Trying to stabilize the current crisis is one thing, trying to prevent it from happening again is quite another. And officials will have to move a lot further down the road of re-regulation than the G7 and Basel declarations indicated if they are serious about stopping this predictable boom-and-bust routine.

Make no mistake: Despite all the finger-pointing at lazy credit raters and unethical brokers, the current meltdown is rooted squarely in the innovative but blinding greed that is the raison d’être of private finance. The bankers and brokers have no one to blame but themselves, and their clever efforts to design and sell ever more complicated (and lucrative) paper assets. We need to control and constrain that greed, not ratify it.

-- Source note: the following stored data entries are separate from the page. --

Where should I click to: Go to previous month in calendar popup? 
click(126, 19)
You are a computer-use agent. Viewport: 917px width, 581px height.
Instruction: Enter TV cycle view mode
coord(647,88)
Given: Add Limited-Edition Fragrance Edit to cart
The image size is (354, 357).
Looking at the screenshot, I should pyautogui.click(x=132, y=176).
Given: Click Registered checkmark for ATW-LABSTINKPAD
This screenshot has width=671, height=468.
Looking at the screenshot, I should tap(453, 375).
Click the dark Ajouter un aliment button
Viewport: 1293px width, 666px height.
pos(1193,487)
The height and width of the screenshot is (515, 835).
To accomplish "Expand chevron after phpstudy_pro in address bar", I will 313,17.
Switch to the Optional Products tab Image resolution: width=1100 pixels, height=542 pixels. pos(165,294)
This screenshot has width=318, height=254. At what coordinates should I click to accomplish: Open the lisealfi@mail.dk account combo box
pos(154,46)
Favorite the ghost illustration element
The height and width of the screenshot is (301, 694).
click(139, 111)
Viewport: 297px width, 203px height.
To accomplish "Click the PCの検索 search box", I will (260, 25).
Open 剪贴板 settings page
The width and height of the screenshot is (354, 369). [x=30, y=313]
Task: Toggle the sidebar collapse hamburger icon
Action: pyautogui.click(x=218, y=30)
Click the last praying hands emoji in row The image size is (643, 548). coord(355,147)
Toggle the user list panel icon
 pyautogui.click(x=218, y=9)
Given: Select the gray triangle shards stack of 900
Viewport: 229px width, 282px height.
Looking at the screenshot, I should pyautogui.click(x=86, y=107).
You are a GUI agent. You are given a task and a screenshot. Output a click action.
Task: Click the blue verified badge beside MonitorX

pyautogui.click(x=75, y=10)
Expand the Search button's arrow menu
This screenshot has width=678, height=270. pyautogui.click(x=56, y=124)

To do so, we must refocus on the bread-and-butter basics of what banking is supposed to be all about. The real economy needs credit, delivered in a stable and predictable way, to lubricate everything from home buying to business investments. That can be done efficiently without any recourse whatsoever to the gigantic paper casino that now sucks up an astounding 40 per cent of all profits generated in the U.S. economy.

Mundane mortgage and business lending should be guided by sensible rules on everything from ethical lending behaviour (flouted so disastrously by bonus-obsessed U.S. salesmen) to a strong public guarantee system to reinforce investor confidence. Banks and other lenders should not only be required to meet minimum capitalization standards, they should be required to do so with real money — held for safekeeping by public deposit and mortgage insurers. If push comes to shove, and the contraction of private credit starts to directly curtail real consumer and business spending, re-establishing a direct public presence in credit creation would help, too.

Above and beyond all that, if financial sophisticates really want to gamble on things such as derivatives and credit swaps, it will be hard to stop them. But make sure their unproductive game-playing is firmly separated with strict financial firewalls from the mundane credit system we all depend on.

The timid incrementalism of the G7 leaders wouldn’t have made any measurable difference to the current crisis, let alone prevent the next one. If we really want to get off this destructive, repetitive roller coaster, we’ll need our financial leaders to do more than look busy. We need them to actually get busy.

Jim Stanford

Jim Stanford is economist and director of the Centre for Future Work, a progressive labour economics institute based in Vancouver. He has a PhD in economics from the New School for Social Research in New...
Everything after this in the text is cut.